## Written problem A:
In the sentence of the article on "Zooman and the Sign" that begins with Stickney saying she "would have had something to say," list each description of her that follows the words "said Stickney."
++++++++
Alton Ray as Donald Jackson in Negro Ensemble Company's "Zooman and the Sign." (photo by Mark Garvin)

Phyllis Yvonne Stickney wouldn’t put up with it – not for one minute. If a child were murdered on her street, she would not stay silent the way the neighbors do in the play she is directing at Penn.

“If I had been on that block, I would have had something to say,” said Stickney, an actor, comedian, playwright, activist, and former Philadelphian who is directing the Negro Ensemble Company’s production of “Zooman and the Sign” at the University of Pennsylvania’s Annenberg Center Feb. 15-18.

In the play, written by Philadelphia playwright Charles Fuller, and set here in 1979, a 12-year-old girl is murdered on her street.

Even though it is almost certain that someone saw something, no one spoke to police, despite her family’s plea for help. Tension mounts in the neighborhood as the father’s anger and frustration with the community grows, while neighbors worry that his calls for justice will attract unwanted police attention and retaliation from the killer. 

“I would have organized,” Stickney said. “I don’t believe that I alone can do anything. I would have had conversations — maybe not with everyone. But I would have not been alone. Sometimes people need to know you are willing to stand up. They are afraid of being the first one or the only one. Retaliation is real,” she said. However, “we’ve become too comfortable with fear. Fear has become our bedfellow.”

Phyllis Yvonne Stickney, director of “Zooman and the Sign.” (courtesy Phyllis Yvonne Stickney)

Stickney learned early lessons in bravery from her father, who moved the family from city to city as a director of YMCAs. In one city, he confronted people who were breaking in to use the pool.

“I saw him stand up to organized crime,” she said. “He knew who it was. I remember the night he left our house, and my mother was frightened that he would not come back alive.”

Then, too, growing up as a Black person in all-white communities, she learned how to handle standing out and being different.
++++++++
## Written problem B:
In the records, begin at the line that has "E.ON - Formuláře" and stop after the line that has "Počasí (828, 78)". Return only those lines, swapping "E.ON" for "EON" and leaving everything else unchanged.

## Data in this exercise:
++++++++
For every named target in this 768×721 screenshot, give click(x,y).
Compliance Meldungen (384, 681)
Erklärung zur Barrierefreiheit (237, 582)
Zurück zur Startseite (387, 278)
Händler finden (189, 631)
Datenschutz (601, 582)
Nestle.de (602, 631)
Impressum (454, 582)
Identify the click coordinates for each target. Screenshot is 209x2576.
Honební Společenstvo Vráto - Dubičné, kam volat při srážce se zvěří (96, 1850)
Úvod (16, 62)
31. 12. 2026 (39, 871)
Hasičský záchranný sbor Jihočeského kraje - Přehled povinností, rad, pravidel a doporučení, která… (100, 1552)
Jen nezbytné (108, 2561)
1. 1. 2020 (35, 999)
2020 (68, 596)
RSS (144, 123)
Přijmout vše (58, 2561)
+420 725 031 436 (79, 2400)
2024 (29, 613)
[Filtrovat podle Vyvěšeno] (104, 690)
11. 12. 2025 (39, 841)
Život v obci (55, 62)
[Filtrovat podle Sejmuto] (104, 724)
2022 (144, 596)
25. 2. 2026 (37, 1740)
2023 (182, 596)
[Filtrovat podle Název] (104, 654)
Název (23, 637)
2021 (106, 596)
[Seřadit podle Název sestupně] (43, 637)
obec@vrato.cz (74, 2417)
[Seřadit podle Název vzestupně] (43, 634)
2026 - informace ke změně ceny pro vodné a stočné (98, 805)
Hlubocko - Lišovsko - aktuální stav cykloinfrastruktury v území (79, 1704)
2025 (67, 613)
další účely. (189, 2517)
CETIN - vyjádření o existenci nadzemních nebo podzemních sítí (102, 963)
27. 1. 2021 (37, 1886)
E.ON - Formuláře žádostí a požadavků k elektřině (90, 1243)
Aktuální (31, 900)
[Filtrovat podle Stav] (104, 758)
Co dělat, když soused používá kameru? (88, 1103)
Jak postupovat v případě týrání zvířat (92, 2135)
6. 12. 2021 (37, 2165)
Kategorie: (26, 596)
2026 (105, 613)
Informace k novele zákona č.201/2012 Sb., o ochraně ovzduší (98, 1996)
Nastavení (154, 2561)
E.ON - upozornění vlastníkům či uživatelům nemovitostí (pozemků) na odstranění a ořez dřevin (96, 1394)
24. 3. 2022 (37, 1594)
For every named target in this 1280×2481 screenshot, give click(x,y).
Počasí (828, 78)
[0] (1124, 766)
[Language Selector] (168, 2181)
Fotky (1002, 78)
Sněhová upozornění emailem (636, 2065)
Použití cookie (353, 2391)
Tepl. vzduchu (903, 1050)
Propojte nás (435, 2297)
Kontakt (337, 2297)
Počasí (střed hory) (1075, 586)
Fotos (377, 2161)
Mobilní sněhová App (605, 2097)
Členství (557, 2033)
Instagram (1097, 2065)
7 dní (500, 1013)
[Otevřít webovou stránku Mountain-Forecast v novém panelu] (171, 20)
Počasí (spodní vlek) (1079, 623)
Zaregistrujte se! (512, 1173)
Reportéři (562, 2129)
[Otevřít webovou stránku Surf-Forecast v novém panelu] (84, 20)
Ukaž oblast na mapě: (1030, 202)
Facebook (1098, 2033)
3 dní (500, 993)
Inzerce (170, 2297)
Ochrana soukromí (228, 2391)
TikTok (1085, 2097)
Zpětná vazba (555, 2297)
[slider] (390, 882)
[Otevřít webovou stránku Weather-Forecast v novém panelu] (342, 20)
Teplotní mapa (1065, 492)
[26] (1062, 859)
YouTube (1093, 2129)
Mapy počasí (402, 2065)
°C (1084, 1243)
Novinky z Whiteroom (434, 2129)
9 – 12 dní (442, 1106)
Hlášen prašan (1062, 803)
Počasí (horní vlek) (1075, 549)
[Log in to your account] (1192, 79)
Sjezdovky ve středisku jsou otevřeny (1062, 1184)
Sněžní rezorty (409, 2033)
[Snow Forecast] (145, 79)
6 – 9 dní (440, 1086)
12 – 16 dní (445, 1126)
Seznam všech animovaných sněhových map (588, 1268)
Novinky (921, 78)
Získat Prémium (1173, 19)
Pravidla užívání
++++++++
## Written reply A:
actor
comedian
playwright
activist
former Philadelphian

## Written reply B:
EON - Formuláře žádostí a požadavků k elektřině (90, 1243)
Aktuální (31, 900)
[Filtrovat podle Stav] (104, 758)
Co dělat, když soused používá kameru? (88, 1103)
Jak postupovat v případě týrání zvířat (92, 2135)
6. 12. 2021 (37, 2165)
Kategorie: (26, 596)
2026 (105, 613)
Informace k novele zákona č.201/2012 Sb., o ochraně ovzduší (98, 1996)
Nastavení (154, 2561)
EON - upozornění vlastníkům či uživatelům nemovitostí (pozemků) na odstranění a ořez dřevin (96, 1394)
24. 3. 2022 (37, 1594)
For every named target in this 1280×2481 screenshot, give click(x,y).
Počasí (828, 78)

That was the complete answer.